Until 1967 graduates of MMCET were awarded either a Teacher's Certificate (TC), or a Teacher's Advanced Certificate (TAC). In 1967 a new three-year programme was introduced, the curriculum was restructured, and both the TC and TAC where phased out and replaced with the Higher Teachers Certificate (HTC).

===Milton Margai College of Education===
In 1995, in response to the needs of the new 6-3-3-4 system of education, a Bachelor of Education (B.Ed) degree programme was introduced. The 6-3-3-4 system involves six years of primary schooling, three years of junior secondary schooling (JSS), three years of senior secondary schooling (SSS), and four years of tertiary education. The Bachelor of Education degree programme was introduced in the specialist subject areas of Physical and Health education, Performing arts, Practical Arts, Technical Studies, Business Studies, Secretariat Studies, Integrated Science, Indigenous Languages (include the Mende, Temne, Limba and Krio), Community Development Studies, Social Studies and Religious and Moral Education. This significant restructuring of the curriculum meant a change in the depth and breadth of the education offered, and the name was changed to Milton Margai College of Education (MMCET) to reflect this.

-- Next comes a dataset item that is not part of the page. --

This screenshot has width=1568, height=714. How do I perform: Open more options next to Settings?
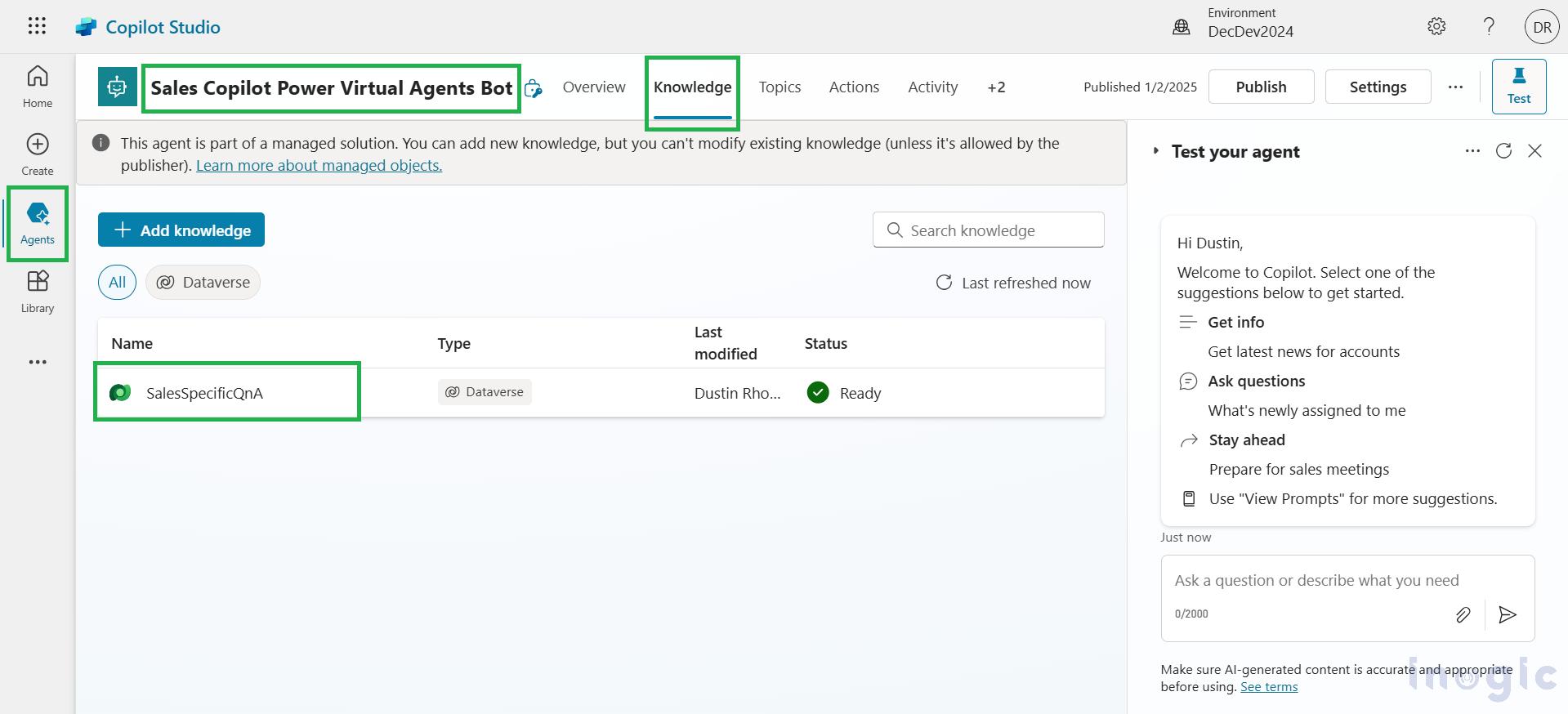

===Milton Margai College of Education and Technology===
In 2000, Milton Margai College of Education merged with Freetown Technical Institute (FTI) at Congo Cross, and the Hotel and Tourism Training Institute at Brookfields, to become the Milton Margai College of Education and Technology. This latest restructuring transforms the college into a Polytechnic. The programmes at MMCET are divided into four faculties, Education, Engineering (Civil, Electrical, & Mechanical), Science and Technology, and Business and Management, including Hotel and Tourism.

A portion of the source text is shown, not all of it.